Here’s the wikipedia record which shows when that text was entered, twelve months ago. There’s my old IP address, 66.92.69.109, before I moved. I also added a link to my article here on the webzine format. My motivations were simple. I’ve been writing ideas and definitions about how online media can be modeled and understand. I’d grovel to A-List bloggers to get the my ideas noticed, but to little avail. So I figured, why not edit the definition that people will see as authoritative? In theory, I should have had a second person review my work, but I figured I’d count on another Wikipedia user to do that. The text is still there; does that mean it’s approved?

(Curse my ethics, but in the year since I’ve edited it, more of the changes have involved adding and removing examples to the list of Webzines.)

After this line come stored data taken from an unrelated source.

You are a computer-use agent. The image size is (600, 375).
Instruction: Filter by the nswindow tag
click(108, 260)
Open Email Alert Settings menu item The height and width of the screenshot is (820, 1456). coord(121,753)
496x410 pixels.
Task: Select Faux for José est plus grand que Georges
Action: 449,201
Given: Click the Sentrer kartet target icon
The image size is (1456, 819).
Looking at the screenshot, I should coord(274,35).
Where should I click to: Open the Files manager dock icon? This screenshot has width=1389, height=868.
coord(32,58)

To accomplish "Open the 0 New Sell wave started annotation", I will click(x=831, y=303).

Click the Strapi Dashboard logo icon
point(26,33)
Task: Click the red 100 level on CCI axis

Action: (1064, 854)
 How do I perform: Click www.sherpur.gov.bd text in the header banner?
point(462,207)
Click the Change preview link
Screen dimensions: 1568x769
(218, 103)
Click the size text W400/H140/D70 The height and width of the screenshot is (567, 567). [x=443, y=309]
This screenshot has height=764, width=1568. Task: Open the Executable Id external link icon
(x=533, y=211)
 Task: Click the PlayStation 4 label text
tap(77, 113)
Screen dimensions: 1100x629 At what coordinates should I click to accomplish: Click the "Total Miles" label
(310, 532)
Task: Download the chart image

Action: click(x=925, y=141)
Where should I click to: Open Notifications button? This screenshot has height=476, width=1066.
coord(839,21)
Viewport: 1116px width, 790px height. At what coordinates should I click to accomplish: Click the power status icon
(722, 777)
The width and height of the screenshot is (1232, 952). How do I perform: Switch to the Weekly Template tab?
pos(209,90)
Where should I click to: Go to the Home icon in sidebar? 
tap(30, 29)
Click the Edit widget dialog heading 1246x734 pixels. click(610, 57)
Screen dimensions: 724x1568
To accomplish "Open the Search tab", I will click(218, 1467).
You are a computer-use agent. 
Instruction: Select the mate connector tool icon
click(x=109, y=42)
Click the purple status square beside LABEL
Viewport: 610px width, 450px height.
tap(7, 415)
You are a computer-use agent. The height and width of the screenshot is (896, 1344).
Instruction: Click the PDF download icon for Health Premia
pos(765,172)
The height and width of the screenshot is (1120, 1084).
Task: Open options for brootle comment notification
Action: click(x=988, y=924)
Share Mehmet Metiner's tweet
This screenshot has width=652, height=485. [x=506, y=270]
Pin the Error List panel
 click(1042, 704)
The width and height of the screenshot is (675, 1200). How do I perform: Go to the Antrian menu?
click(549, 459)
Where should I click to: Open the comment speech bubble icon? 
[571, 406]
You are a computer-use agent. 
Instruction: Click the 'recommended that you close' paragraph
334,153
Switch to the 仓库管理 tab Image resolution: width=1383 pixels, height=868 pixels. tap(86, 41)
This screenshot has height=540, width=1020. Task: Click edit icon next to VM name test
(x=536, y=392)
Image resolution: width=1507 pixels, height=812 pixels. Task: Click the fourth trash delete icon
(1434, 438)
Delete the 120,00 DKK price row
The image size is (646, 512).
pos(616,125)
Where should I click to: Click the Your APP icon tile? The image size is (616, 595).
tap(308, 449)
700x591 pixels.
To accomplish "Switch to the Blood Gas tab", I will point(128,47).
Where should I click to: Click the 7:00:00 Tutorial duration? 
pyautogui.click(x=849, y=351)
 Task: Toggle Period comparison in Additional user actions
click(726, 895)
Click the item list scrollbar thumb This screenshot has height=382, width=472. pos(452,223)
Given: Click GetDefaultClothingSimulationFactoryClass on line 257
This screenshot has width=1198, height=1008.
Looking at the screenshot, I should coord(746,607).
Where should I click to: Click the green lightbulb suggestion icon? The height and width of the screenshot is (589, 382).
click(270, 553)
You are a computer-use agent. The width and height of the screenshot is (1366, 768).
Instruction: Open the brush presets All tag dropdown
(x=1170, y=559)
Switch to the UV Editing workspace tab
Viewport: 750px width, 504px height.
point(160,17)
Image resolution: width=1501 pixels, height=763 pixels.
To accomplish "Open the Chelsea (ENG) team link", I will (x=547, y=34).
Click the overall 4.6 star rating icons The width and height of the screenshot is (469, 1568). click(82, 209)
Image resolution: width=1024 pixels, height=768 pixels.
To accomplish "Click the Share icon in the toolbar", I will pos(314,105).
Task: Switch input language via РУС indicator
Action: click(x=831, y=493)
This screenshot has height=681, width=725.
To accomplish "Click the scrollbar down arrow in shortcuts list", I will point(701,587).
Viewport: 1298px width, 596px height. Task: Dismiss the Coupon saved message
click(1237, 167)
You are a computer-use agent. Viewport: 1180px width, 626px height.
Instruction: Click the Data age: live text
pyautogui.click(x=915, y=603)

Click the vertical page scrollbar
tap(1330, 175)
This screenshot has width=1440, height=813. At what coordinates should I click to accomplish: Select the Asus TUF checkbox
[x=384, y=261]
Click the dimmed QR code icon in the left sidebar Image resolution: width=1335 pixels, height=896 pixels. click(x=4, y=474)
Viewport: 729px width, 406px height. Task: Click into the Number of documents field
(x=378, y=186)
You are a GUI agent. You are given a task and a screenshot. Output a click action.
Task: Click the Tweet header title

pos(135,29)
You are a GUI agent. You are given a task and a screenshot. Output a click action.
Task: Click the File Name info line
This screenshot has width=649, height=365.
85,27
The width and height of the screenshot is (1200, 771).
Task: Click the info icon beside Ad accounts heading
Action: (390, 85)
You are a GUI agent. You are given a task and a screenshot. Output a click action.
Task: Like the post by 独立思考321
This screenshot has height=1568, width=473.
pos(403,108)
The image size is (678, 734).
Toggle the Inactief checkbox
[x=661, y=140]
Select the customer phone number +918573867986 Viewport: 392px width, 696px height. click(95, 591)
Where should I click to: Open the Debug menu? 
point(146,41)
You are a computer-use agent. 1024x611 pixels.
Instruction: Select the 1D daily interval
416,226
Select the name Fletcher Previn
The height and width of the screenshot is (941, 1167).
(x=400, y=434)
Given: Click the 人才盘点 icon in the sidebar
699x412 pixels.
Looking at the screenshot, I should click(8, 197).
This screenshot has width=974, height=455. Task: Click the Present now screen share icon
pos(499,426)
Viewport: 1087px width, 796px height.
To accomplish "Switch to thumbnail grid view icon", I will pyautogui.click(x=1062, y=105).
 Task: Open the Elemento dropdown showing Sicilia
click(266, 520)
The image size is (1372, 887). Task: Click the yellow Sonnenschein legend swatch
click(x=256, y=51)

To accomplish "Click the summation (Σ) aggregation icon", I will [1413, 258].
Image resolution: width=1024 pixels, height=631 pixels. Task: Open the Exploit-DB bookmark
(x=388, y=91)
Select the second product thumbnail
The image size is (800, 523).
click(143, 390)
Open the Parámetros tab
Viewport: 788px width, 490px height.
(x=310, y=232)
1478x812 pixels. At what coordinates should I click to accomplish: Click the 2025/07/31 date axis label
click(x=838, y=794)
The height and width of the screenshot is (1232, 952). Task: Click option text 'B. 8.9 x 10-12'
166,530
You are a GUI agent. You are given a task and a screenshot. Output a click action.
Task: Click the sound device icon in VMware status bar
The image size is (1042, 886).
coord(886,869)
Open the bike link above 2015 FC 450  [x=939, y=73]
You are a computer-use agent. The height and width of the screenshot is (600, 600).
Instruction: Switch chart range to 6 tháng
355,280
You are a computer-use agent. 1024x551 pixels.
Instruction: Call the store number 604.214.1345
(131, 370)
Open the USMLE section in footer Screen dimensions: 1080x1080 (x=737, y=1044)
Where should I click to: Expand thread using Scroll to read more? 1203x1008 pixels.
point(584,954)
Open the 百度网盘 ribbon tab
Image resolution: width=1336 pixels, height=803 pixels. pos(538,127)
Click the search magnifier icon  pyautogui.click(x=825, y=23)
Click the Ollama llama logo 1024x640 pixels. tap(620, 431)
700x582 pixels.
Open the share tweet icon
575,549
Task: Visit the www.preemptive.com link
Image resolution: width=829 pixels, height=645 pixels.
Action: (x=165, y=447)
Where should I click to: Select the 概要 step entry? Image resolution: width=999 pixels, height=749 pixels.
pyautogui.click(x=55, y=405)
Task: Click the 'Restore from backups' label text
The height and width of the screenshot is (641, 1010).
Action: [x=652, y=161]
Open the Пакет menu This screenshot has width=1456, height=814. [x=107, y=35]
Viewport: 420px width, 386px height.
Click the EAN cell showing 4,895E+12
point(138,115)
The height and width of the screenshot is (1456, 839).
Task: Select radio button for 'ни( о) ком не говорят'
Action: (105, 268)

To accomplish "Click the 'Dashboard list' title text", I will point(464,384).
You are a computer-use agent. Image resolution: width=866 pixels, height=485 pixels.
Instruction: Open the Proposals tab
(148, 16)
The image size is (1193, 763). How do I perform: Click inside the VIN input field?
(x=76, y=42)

It’s not something I made a habit of; the only subsequent time I troubled myself to edit a Wikipedia entry was to clean up the entry on LBJ. To put these in comparison, in the time that the entry on Webzine has had 52 edits in the last year, and LBJ has had 900 (and my summary of LBJ’s wartime service, reflecting Robert Caro’s scholarship, was adjusted to also accommodate Robert Dallek’s scholarship). Now LBJ’s legacy is still important today– the viability of a President from Texas waging a war with plummeting popularity– but, it’s also the case that the definition of an less commonly-used concept like webzine is fairly critical to the application of law.

This is the same pattern with the Delaware Cahill decision– another case which the EFF and bloggers celebrated, not seeing in the plain English of the ruling that blogs were lumped together chat rooms (“by their nature, they are not a source of facts or data upon which a reasonable person would rely” and analyzed here in Civilities). It appears that there’s still a paucity of authoritative sources of definitions in cyberlaw– and a lack of drive of some by some of its luminaries to change that.

The court could have chosen to defer to any of the giants of the field, in particular, the ones who set up the original Berkman Center for Internet Studies at Harvard– Larry Lessig (now at Stanford), Jonathan Zittrain (now at Oxford)– or any of their colleagues. But the cyberlaw folks have developed the predilection for the narrative, conversational style of blogging, rather than the normative, definitive style of wiki (here’s how I’ve defined the difference). I have yet reviewed the papers of the Berkman conference on “bloggership” last month, but judging by the titles, it doesn’t appear that this came up.

Suppose that the academic legal community came together and worked on a collaborative dictionary of legal definitions for emerging fields, such as cyberspace. They wouldn’t have much trouble finding volunteers. There only problem would be squaring it with the reigning wiki ideology that anybody can write and that certification is unnecessary.

As as uncertified person responsible for writing text which appeared in a court decision, I really wouldn’t mind.

People often ask me questions like why I don’t go to grad school or publish something in print. Really, what they’re asking is, why don’t you go through a formal certification process so we can understand how other people view you? That’s always a possibility, but it’s been my defining effort on Civilities to understand how certification can be attained outside of institutions. I didn’t expect to find that Wikipedia itself would itself be viewed as a certifying authority.

There are others. Search google for blogger “legal definition” brings up the Civilities article on the definitions of bloggers. Granted, the context is “Any one of these may be very useful if a legal definition of blogger were needed.” Well, in a world of self-nominated and algorithm-covered authority, that may just be good enough for legal precedent.